# An Interesting Carry Method...



## Steve M1911A1 (Feb 6, 2008)

Here's something new. I saw it in the current issue of _Shooting Sports Retailer_ Magazine.
It's purpose-made concealed-carry pants.
They seem to make pocket carry easier, and opens the technique up to larger handguns too.
Click on: http://www.ccwbreakaways.com/product/pants/products.html


----------



## Gunners_Mate (Feb 17, 2010)

sticky sticky sticky sticky


very cool, im getting one when I get stateside, hopefully the denim is out by then, i dont wear slacks very often...


----------



## wjh2657 (Jun 18, 2008)

What is the difference inside the pocket? Is there an internal holster? If not, there is not a whole lot gained here. I pocket carry EDC with a Nemesis in reinforced pockets ( seamstress built) already. The breakaway is a solution to a non-problem as I have never had a revolver or pistol hang up the draw from a regular slash-cut pocket. If there is no internal hoslter you are still fighting the primary problems with pocket carry, lint and print. 

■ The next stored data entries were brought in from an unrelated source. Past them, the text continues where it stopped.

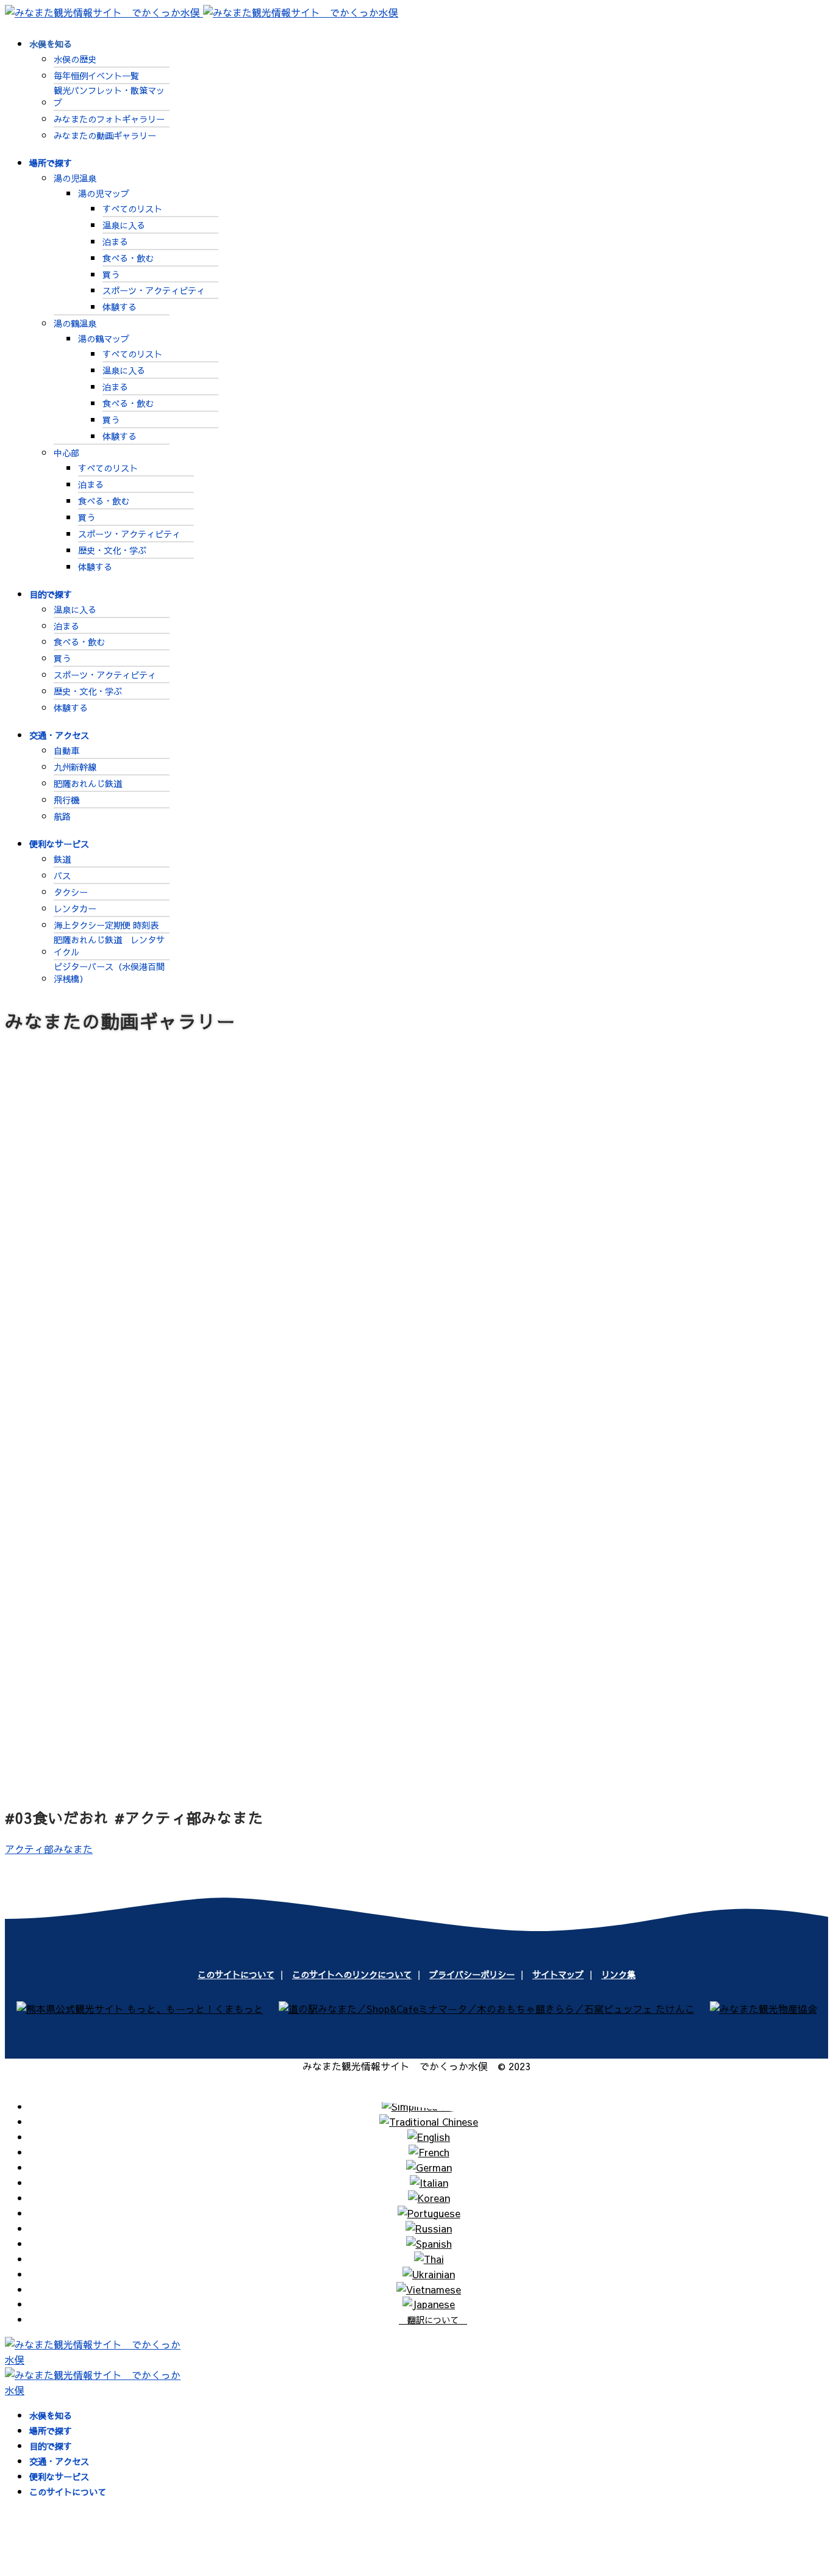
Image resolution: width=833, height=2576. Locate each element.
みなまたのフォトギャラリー (109, 119)
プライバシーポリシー (472, 1974)
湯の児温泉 (75, 178)
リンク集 (618, 1974)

These cost almost $90.00 and I can get decent Haggars for under $30.00. with pocket reinforcement (8.00) I keep price under $40.00.


----------



## camaro*73 (Feb 19, 2010)

Those are nice. I will be getting a pair soon.










------------------------------------------------------------------------------
Taurus 617SS2 7rd .357 Snub Nose Revolver
Taurus Judge 5rd .45/.410 Matte Stainless Revolver
Taurus PT 738 .380acp w/ 2 Magazines
2nd Gen Glock 17 9mm w/ 2 Magazines
3rd Gen Glock 22 .40 S&W RTF2 w/ Night Sights & 4 Magazines


----------



## Bisley (Aug 24, 2008)

wjh2657 said:


> What is the difference inside the pocket? Is there an internal holster? If not, there is not a whole lot gained here. I pocket carry EDC with a Nemesis in reinforced pockets ( seamstress built) already. The breakaway is a solution to a non-problem as I have never had a revolver or pistol hang up the draw from a regular slash-cut pocket. If there is no internal hoslter you are still fighting the primary problems with pocket carry, lint and print.
> 
> These cost almost $90.00 and I can get decent Haggars for under $30.00. with pocket reinforcement (8.00) I keep price under $40.00.


I agree.

I'm not concerned with quick draw from a pocket. I just want a pair of blue jeans with a design that can utilize a larger, looser, stronger pocket that doesn't print with a standard subcompact (G26, XDsc, CZ RAMI, Kahr, etc.).


----------



## MLB (Oct 4, 2006)

Clever idea, but not for twice the price of a pair of slacks.


----------



## cougartex (Jan 2, 2010)

MLB said:


> Clever idea, but not for twice the price of a pair of slacks.


:smt023 I agree.


----------